To: CalculatedRisk who wrote (36113)7/19/2005 12:23:29 PM
From: ild  Read Replies (4) | Respond to of 110194
 
Home prices smash $600,000 level
O.C. residences sold last month for a median $603,000, an 11.7 percent jump in a year. The rate of increase has slowed from 30 percent in June 2004.

By JEFF COLLINS
The Orange County Register

Orange County's $500,000 housing market became a $600,000 market in June, when the median price of a locally owned home jumped to $603,000, DataQuick Information Systems reported today.

It took 14 months for the typical value of an Orange County condo, townhome and detached house to climb from the half-million-dollar mark to the $600,000 milestone.

The $500,000 level was reached just a year after the median value reached $400,000.

"It's been in the cards for a long time," said John Karevoll, an analyst for DataQuick, a La Jolla company that tracks recorded real estate transactions. "It's happening at a slower pace now than when Orange County hit the $500,000 line ... but it's still going up."

The median price is the figure where half the homes sell for less and half for more.

The median was lower for condos and highest for the limited supply of newly built homes coming on the market.

The median-price condominium sold for $440,000 last month, DataQuick reported. An existing single-family home sold for a median $660,000 and a brand-new home for $753,000.

Overall, the county home price was 11.7 percent higher than a year ago – 26.2 percent for the 363 newly built homes that sold in June.

That appreciation rate is down from the 30 percent level reported for June 2004, DataQuick figures show, perhaps a sign that the rate of price gain is slowing down.

Still, more people also lined up for the privilege of paying those higher prices. In all, 4,898 residences traded hands last month, up 7.7 percent from May's sales figure and up 3.1 percent from June 2004, DataQuick's figures show.

The typical monthly mortgage payment was $2,670, up 17.3 percent from a year earlier.

Local real estate agents and economists say key reasons for why home prices keep setting records include low supplies of homes for sale compared with demand, low mortgage interest rates and continued job growth.

"One word: inventory," said Mike Allen of Allen Realty in Lake Forest. "When you have low inventory (of homes) ... you have multiple offers."

Both sales counts and prices reached new highs across Southern California last month, DataQuick reported.
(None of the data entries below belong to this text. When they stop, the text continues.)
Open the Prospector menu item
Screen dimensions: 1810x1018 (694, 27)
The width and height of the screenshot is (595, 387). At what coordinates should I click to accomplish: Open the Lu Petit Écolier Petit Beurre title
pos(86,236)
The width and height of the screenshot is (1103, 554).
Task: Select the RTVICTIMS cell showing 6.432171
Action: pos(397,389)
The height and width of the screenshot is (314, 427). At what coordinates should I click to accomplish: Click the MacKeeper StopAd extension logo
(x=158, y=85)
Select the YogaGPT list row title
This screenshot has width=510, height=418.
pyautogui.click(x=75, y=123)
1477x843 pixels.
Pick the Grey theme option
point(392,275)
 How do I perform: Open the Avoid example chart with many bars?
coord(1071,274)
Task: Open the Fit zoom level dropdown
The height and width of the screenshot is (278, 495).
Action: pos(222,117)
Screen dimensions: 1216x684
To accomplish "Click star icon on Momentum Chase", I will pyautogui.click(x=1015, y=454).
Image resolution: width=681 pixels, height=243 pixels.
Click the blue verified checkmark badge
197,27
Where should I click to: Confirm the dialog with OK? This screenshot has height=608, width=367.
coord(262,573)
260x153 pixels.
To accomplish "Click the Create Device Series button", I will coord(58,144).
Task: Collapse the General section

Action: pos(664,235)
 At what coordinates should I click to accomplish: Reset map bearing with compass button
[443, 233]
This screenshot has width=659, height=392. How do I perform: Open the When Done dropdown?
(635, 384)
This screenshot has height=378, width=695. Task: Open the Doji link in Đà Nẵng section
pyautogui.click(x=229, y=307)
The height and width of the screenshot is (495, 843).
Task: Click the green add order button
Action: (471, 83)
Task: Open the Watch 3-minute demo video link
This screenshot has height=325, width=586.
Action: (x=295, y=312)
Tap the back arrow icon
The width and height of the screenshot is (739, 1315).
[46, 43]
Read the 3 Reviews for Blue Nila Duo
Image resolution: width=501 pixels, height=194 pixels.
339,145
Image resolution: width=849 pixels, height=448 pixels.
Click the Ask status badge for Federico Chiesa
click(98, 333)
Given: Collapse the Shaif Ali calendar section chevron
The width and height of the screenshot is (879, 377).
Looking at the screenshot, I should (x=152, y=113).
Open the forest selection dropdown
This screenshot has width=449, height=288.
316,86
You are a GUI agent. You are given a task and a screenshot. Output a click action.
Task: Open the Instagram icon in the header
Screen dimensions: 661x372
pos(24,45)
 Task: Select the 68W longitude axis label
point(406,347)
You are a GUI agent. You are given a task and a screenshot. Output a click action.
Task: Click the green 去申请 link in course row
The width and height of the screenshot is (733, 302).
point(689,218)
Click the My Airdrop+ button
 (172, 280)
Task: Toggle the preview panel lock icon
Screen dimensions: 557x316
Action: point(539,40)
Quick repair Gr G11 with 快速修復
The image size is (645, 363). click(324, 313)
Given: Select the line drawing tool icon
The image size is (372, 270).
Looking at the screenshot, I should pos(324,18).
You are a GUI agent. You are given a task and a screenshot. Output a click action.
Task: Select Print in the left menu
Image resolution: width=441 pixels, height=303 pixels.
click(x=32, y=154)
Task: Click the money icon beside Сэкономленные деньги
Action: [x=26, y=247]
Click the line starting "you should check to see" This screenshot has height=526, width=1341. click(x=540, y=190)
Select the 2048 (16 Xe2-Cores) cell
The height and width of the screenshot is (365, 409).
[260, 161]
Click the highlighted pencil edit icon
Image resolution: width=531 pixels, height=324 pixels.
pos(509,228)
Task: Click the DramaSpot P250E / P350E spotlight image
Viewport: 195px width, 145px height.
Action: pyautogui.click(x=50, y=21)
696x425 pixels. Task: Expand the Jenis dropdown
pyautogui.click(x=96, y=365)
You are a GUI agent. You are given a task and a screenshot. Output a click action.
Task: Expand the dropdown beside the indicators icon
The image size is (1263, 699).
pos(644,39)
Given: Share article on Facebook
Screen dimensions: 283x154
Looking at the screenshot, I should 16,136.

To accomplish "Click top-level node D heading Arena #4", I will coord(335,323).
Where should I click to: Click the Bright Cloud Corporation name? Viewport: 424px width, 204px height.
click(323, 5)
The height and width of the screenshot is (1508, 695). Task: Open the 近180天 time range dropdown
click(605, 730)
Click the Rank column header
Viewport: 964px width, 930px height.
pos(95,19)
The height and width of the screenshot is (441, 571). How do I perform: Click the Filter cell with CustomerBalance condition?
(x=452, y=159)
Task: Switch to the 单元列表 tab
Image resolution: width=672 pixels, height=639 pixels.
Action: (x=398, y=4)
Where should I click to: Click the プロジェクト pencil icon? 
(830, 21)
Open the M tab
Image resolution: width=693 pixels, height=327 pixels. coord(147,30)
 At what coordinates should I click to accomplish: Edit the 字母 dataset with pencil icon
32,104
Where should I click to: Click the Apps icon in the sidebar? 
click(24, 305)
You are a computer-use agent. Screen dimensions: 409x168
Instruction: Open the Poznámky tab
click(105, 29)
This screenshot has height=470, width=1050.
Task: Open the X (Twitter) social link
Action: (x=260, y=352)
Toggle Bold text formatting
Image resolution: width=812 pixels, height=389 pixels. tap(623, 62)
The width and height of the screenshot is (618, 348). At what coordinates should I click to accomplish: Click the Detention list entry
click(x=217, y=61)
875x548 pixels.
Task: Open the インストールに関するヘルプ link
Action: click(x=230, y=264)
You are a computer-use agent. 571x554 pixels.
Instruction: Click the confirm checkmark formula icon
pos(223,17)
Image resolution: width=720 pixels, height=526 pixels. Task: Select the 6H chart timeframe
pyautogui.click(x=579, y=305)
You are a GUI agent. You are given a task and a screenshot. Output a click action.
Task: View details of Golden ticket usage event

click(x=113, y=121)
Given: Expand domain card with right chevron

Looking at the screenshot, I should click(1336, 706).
Led by a surge of buying activity in the Inland Empire, sales also topped a monthly record set in 1988, a real estate information service reported.

A total of 35,454 new and resale homes sold in June in Los Angeles, Riverside, San Diego, Ventura, San Bernardino and Orange counties.

After Orange County, Ventura County had the second-highest median price in the region, $584,000, followed by San Diego County's $493,000, Los Angeles County's $475,000, Riverside County's $393,000 and San Bernardino County's $322,000.

Prices in San Bernardino County had the greatest appreciation, up 30.9 percent, DataQuick reported, followed by Riverside County's 23.2 percent.